Closing the gap between citizens and the European Union is possible, provided that the institutions are really open and willing to support the citizens’ desire for active participation.
The citizens’ desire to participate is keen, paradoxically even keener in countries where the democratic process is not well accomplished yet, and new technologies can represent a further tool to exercise one’s own democratic rights. This is what the E-Panels project proves, a project that ALDA, the Association of Local Democracy Agencies, is leading with the aim to encourage civic participation through the use of Information and Communication Technologies (ICTs).
The partners of the project – ALDA, LDA Sisak, LDA Osijek, Maison de l’Europe de Caen, Association of European Partnership, Fundacion Insula Barataria, Ngo Horizont and CRPRC Studorium – will meet in Croatia at the beginning of next month for the closing conference of the project that will be held in Zagreb on November 3rd. In view of that, a website was created in spring 2010, which was managed and promoted on the national level by ALDA partners from Croatia, France, Spain, Albania, Macedonia and Bulgaria.
After several months of online exchanges with anonymous citizens about current European issues, it is now possible to draw lessons and experiences from these citizens’ thoughts and opinions, in order to involve them in the building process.

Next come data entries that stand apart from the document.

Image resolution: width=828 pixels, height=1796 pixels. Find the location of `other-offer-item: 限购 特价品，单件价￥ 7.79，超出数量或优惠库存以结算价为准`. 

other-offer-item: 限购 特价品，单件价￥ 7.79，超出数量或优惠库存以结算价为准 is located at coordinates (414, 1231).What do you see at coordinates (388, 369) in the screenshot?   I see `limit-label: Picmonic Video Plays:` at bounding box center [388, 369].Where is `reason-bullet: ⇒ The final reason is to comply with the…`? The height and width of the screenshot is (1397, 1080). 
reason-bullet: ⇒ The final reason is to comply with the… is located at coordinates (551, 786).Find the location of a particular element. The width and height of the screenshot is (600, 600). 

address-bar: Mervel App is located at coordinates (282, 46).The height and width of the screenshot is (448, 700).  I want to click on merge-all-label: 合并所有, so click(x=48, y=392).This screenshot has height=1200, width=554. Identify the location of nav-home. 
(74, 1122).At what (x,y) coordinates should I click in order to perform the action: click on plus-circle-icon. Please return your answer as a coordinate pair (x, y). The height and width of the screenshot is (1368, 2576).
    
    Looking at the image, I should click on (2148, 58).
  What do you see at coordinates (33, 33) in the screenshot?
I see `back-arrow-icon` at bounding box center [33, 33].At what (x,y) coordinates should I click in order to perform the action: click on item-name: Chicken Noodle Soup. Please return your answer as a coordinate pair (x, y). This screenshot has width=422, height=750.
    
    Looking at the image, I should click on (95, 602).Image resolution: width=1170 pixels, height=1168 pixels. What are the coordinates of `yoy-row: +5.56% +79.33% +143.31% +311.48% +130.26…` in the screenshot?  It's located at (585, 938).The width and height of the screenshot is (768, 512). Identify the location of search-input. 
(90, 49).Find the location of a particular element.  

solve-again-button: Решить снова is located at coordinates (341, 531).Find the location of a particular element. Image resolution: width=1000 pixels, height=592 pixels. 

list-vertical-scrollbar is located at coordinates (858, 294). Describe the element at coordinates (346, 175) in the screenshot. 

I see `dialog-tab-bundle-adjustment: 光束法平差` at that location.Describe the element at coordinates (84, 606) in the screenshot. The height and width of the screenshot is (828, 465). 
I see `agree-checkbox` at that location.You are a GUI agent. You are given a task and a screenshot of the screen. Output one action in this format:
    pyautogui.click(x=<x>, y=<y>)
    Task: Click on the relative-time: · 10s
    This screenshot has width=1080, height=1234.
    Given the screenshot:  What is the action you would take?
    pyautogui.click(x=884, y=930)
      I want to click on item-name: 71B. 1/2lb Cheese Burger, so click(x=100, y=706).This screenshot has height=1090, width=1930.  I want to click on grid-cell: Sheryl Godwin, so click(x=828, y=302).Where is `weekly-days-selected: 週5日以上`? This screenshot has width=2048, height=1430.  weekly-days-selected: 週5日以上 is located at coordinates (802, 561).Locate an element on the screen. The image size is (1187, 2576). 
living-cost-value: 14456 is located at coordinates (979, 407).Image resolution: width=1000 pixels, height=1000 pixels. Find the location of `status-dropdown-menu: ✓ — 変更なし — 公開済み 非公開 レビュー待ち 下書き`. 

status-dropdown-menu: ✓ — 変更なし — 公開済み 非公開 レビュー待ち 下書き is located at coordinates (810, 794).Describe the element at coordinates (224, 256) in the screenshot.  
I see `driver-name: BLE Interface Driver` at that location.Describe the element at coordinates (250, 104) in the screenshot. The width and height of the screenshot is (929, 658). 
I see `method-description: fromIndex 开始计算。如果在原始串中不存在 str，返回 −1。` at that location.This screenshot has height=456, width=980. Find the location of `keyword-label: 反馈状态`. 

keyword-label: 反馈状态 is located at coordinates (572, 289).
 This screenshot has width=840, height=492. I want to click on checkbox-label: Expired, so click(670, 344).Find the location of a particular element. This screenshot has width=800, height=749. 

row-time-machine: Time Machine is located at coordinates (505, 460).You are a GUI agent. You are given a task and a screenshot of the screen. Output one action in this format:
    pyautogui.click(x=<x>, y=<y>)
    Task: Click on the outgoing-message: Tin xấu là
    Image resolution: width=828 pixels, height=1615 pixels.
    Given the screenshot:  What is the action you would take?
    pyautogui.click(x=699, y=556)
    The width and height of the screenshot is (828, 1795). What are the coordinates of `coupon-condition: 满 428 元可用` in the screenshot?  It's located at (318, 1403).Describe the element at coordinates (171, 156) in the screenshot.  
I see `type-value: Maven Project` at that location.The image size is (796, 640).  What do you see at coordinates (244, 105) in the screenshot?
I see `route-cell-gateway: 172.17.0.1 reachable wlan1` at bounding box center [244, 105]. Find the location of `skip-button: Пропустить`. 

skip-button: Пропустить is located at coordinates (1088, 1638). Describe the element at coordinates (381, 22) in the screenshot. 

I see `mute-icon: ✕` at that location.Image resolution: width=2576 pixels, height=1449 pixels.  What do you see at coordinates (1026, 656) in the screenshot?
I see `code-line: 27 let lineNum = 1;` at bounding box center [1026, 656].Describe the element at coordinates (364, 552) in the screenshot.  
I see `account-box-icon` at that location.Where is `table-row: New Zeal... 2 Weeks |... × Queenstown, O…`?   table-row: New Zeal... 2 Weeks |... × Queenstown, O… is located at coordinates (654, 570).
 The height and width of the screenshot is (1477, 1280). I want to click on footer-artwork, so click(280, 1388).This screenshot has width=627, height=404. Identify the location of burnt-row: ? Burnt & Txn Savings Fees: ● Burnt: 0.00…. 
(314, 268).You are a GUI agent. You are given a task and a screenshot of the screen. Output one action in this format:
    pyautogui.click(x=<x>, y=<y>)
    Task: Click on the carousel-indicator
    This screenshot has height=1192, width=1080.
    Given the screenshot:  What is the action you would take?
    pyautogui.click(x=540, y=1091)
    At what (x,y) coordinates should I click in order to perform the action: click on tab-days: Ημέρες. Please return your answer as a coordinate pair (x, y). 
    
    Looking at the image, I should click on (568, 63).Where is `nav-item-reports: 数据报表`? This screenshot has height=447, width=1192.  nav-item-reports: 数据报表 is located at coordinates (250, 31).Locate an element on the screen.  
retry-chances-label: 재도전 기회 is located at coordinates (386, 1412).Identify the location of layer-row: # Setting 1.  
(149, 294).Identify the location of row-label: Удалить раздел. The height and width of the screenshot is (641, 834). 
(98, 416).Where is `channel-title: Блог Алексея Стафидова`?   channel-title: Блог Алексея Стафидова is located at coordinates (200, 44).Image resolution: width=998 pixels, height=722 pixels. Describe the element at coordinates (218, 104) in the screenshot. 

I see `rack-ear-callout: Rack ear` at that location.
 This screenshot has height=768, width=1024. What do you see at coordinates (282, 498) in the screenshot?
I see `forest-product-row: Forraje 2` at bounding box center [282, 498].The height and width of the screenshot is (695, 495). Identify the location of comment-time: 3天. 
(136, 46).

Presentations of the results of the discussions on the e-panels, encounters among the partners and e-panels activators who volunteered to carry out this experience, debates with experts on active citizenship, volunteering and ICT and exchanges of opinions about European identity will be the leading track of this day.
The innovative method proposed by this project is to create electronic panels (“e-panels”) to increase the number of citizens of different ages, nationalities and backgrounds who could finally find an opportunity to express themselves on matters related to EU policies that affect their daily life using these online panels. The purpose is to test this new dimension of the citizens’ panels’ methodology to see if it is a relevant instrument to foster citizens’ participation.
The E-Panels project is meant to develop a sense of European identity, based on common values, history and culture, to give the citizens the opportunity to interact and participate in a wider Europe through debates about how to improve citizens’ participation, with a focus on tools or processes such as ICT tools and the process of volunteering. The objective is not only to foster a sense of belonging and to enhance tolerance and mutual understanding among the European Union’s citizens, but also to strengthen respect and to promote cultural and linguistic diversity, while contributing to the intercultural dialogue.
Through this project 20 people from 6 different countries were trained, acquiring new information, knowledge and skills in the field of active citizenship and contributing, thanks to their “new” role, to the development of citizens’ panels at the local level.
The project has already reached almost a thousand people directly through local and international various activities.